Napoli sempre più nel caos, squadra contestata di tifosi

Napoli contestato dai tifosi. Un gruppo di supporters si è presentato agli allenamenti per chiedere ai giocatori ‘rispetto’.

NAPOLI – Napoli contestato dai tifosi. Dopo la difficile giornata di ieri (mercoledì 6 novembre 2019), i giocatori azzurri nel pomeriggio odierno si sono ritrovati un centinaio di supporters fuori da Castel Volturno che hanno esposto uno striscione con la scritta ‘Rispetto’. Cori anche contro il presidente De Laurentiis. Fortunatamente non ci sono stati problemi con le forze dell’ordine presenti all’esterno del centro sportivo. I tifosi dopo mezz’oretta hanno lasciato la zona e sono ritornati a casa.

Contestazione anche durante l’allenamento

Ma la contestazione è avvenuta anche all’interno del Centro Sportivo. Circa 500 tifosi, infatti, hanno risposto all’invito della società di presenziare all’allenamento a porte aperte. Ma qui non sono mancati fischi e cori nei confronti dei giocatori. L’unico ad essere uscito indenne da questi slogan è stato Carlo Ancelotti.

Tra i più fischiati Lorenzo Insigne che è stato invitato ad andarsene. La squadra domani andrà in ritiro in vista della sfida contro il Genoa. Una cosa non proprio usuale ma che ora serve per cercare di unire il gruppo in vista di una partita sicuramente molto importante per il futuro di questa squadra.

Contestazione Napoli
fonte foto https://twitter.com/MundoNapoli

Cosa rischiano i giocatori del Napoli?

Ma per i giocatori del Napoli non si preannunciano giorni semplici. L’ammutinamento di ieri potrebbe avere delle conseguenze importanti, come spiega l’avvocato Pierfilippo Capello ai microfoni di Sky Sport: “I tesserati sono a tutti gli effetti lavoratori dipendenti e quindi hanno sia dei diritti che dei doveri“.
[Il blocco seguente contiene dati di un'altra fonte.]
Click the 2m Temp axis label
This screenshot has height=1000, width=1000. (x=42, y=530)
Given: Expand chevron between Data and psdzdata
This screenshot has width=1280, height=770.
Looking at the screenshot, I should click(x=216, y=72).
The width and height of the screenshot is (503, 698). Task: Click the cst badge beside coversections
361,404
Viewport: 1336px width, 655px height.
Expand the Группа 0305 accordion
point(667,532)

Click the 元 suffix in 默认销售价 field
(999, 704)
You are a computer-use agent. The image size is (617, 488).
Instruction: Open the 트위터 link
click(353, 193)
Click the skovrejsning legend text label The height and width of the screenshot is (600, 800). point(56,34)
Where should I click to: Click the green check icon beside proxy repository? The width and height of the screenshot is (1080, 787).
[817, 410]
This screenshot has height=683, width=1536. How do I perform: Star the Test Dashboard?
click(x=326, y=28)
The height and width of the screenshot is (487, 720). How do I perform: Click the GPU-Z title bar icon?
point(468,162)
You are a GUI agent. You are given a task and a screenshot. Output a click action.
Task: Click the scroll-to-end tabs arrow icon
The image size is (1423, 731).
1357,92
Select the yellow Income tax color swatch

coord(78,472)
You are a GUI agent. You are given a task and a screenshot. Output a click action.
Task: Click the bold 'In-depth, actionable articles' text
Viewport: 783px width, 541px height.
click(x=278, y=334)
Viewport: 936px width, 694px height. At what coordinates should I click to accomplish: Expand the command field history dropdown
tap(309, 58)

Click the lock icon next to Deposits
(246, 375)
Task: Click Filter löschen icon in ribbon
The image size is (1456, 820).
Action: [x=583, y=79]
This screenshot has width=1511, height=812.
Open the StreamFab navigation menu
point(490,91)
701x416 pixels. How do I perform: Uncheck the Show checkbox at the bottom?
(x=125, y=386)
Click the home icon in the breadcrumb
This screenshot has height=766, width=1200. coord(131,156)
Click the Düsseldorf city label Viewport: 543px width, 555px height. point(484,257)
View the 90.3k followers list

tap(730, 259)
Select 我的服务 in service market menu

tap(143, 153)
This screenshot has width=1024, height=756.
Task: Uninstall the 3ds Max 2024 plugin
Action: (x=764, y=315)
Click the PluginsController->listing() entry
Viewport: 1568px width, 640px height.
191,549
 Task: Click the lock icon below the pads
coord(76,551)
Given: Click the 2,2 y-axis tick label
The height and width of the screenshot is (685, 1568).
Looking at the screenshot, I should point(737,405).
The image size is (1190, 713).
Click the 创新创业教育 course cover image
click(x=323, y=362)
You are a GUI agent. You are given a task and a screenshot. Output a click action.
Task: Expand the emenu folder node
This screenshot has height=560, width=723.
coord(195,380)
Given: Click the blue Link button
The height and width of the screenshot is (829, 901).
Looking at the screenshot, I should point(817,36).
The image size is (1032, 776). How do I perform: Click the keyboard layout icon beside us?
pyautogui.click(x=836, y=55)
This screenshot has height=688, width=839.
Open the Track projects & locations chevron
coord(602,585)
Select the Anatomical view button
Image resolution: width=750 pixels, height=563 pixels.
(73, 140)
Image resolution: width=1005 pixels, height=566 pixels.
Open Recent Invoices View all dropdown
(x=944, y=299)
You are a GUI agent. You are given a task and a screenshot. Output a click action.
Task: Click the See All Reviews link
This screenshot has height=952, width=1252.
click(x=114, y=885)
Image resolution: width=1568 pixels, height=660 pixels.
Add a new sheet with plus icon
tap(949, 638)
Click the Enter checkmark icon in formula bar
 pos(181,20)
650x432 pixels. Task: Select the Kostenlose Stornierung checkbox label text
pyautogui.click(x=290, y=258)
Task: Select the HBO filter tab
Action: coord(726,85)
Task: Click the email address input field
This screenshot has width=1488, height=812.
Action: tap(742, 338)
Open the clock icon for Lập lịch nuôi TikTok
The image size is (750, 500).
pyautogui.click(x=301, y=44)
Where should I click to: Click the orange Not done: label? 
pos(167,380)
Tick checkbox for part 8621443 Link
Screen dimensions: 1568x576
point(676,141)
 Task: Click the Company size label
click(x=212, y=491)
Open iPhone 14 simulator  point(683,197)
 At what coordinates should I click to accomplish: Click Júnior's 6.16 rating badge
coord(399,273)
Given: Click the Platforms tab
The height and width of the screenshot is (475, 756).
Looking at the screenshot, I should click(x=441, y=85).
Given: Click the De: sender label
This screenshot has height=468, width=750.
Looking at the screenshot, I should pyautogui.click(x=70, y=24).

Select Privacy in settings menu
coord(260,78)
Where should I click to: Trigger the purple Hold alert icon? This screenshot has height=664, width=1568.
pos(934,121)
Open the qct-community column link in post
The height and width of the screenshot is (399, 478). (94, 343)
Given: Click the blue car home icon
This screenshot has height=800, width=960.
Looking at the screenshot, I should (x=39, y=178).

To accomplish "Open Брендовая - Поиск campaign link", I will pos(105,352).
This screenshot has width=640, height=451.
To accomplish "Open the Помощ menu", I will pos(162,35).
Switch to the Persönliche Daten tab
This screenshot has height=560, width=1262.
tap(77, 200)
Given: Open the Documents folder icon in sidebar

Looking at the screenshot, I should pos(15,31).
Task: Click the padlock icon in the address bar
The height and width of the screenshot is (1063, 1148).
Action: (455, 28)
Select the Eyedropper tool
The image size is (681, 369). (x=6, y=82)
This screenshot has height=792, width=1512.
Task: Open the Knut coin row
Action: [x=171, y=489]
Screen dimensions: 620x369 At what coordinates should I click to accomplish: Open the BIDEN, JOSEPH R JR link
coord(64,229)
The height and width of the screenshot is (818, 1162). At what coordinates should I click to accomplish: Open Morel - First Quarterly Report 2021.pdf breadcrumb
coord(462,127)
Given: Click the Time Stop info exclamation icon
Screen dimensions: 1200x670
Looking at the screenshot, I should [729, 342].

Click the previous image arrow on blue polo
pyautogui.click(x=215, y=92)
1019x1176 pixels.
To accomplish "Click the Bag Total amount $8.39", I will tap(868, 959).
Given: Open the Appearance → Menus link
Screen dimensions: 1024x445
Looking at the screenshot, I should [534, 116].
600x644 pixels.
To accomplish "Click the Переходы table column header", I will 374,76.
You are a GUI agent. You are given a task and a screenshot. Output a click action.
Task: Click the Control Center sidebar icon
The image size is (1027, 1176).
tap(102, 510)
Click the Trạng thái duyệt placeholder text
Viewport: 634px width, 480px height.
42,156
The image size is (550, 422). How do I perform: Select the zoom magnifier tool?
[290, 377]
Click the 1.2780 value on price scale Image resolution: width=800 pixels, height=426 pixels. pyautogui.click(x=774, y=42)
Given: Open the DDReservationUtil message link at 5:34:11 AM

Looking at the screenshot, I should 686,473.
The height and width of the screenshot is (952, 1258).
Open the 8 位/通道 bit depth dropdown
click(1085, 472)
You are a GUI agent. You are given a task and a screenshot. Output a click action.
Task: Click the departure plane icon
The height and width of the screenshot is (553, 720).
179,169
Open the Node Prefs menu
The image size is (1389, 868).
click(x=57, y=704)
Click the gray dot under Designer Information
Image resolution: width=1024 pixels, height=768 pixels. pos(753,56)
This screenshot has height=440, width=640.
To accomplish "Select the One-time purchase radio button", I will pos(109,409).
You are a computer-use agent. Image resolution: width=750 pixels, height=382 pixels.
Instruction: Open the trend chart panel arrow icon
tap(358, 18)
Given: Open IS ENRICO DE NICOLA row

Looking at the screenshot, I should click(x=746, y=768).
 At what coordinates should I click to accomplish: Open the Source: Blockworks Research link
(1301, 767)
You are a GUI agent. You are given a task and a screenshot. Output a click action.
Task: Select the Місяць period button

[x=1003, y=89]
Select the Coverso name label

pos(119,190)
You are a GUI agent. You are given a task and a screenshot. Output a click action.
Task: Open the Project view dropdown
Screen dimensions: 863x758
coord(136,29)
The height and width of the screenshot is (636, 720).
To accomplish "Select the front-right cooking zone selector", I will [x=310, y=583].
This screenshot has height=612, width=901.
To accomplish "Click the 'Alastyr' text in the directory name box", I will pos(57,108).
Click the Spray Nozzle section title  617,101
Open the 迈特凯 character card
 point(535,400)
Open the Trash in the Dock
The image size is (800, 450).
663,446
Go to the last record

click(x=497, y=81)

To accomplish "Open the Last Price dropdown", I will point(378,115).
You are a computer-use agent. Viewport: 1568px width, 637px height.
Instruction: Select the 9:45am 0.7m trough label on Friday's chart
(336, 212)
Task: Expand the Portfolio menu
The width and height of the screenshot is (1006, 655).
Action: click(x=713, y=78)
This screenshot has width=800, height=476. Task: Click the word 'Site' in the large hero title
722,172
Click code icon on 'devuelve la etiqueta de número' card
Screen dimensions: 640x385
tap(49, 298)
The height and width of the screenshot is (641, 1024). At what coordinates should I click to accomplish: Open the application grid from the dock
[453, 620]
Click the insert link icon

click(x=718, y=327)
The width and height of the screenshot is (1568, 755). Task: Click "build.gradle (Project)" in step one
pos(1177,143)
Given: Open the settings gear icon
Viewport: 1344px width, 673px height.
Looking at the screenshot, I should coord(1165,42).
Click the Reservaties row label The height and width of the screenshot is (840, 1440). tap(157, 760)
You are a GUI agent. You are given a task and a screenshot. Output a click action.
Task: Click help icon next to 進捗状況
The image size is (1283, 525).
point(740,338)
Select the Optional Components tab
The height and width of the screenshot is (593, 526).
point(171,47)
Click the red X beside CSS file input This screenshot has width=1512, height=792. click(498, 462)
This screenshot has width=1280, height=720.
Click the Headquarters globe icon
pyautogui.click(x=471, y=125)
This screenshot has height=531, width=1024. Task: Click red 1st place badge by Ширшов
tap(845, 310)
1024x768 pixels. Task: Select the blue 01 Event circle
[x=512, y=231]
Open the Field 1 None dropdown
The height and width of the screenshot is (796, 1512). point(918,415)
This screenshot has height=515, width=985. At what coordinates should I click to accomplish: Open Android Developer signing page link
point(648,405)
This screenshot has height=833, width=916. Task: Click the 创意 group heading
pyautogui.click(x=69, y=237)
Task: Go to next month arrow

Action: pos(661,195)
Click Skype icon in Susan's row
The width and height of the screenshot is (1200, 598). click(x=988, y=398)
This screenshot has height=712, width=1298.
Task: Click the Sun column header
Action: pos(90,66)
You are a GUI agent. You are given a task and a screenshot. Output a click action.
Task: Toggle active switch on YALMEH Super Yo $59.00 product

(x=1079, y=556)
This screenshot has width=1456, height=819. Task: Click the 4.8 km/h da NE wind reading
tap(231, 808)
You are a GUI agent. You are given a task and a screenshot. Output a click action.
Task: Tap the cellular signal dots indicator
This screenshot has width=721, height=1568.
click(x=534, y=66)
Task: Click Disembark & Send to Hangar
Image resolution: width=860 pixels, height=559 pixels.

Per questo le strade che De Laurentiis potrebbe intraprendere sono due: la prima una multa equivalente al 5% dello stipendio mensile e in questo caso la soluzione sarebbe immediata. La seconda, invece, prevede un ricorso al Colleggio Arbitrale per arrivare al 50% dello stipendio netto. Una soluzione non semplice da applicare visti i tempi molto lunghi.